Records shown:
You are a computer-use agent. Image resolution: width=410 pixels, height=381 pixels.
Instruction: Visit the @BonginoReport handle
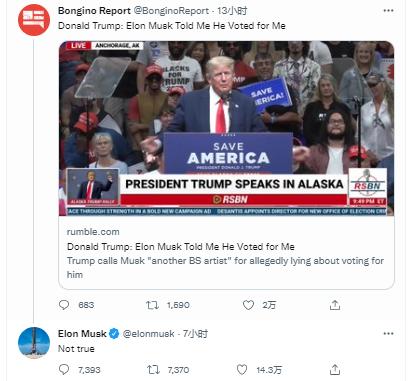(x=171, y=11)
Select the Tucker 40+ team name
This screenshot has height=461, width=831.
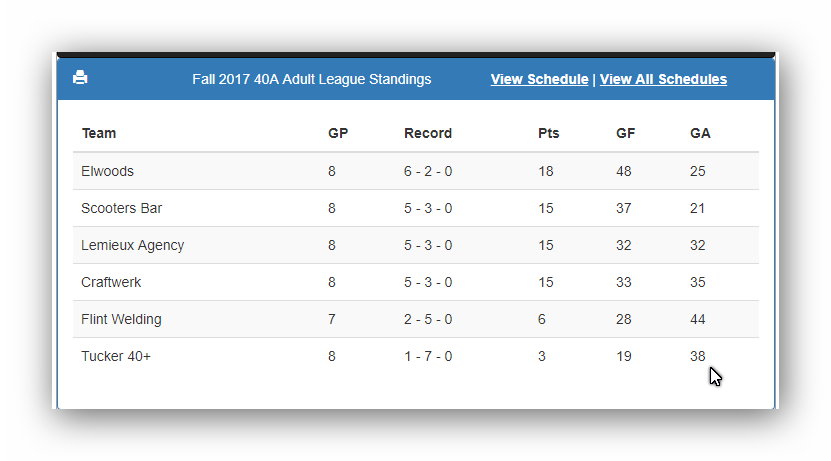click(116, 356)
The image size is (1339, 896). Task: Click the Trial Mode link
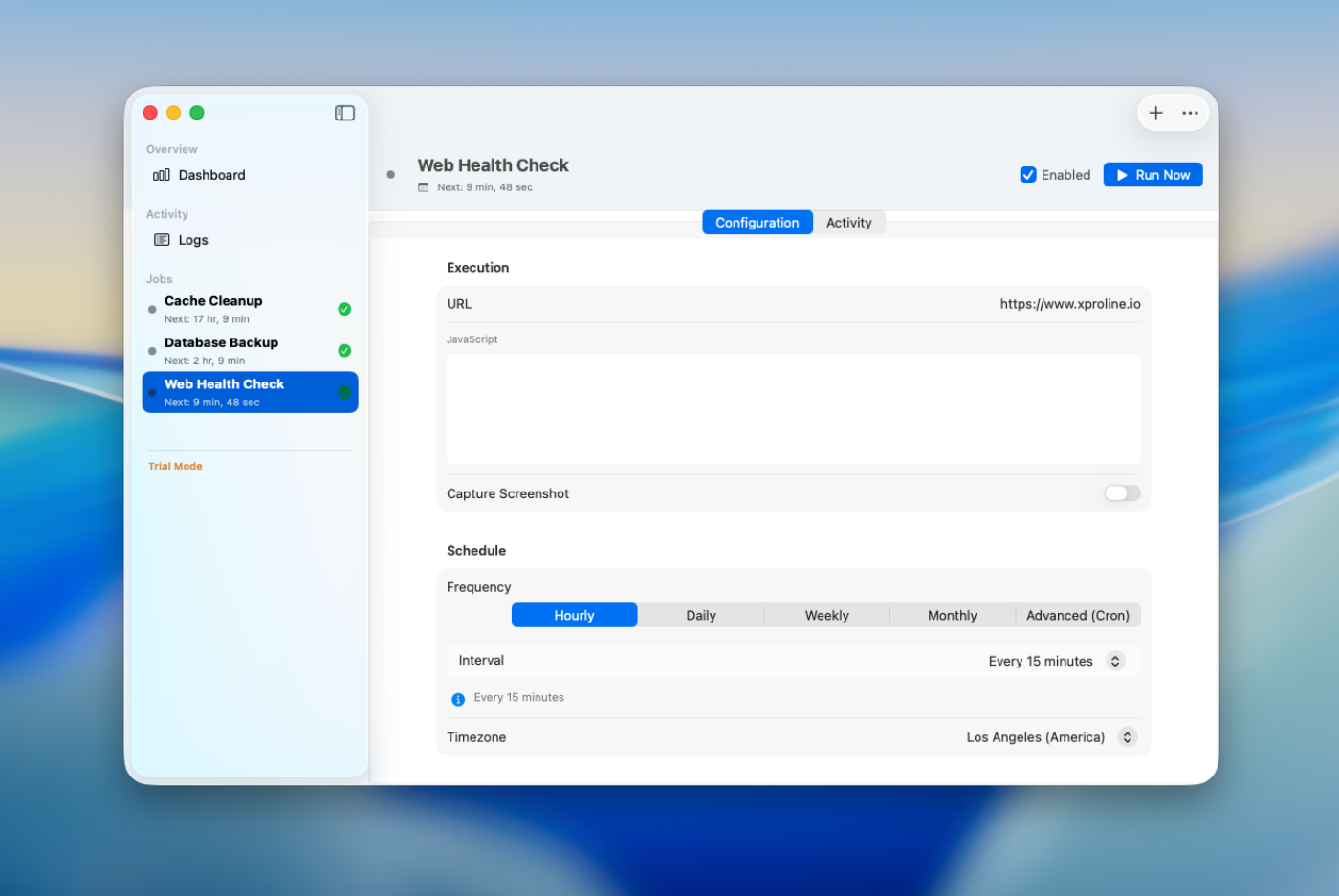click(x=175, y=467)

Directions: Write out every line of the records above word for word, leaving out the pictures.

Task answer:
You are a computer-use agent. Image resolution: width=410 pixels, height=381 pixels.
Instruction: Visit the @BonginoReport handle
(x=171, y=11)
Select the Tucker 40+ team name
This screenshot has height=461, width=831.
click(116, 356)
The image size is (1339, 896). Task: Click the Trial Mode link
click(x=175, y=467)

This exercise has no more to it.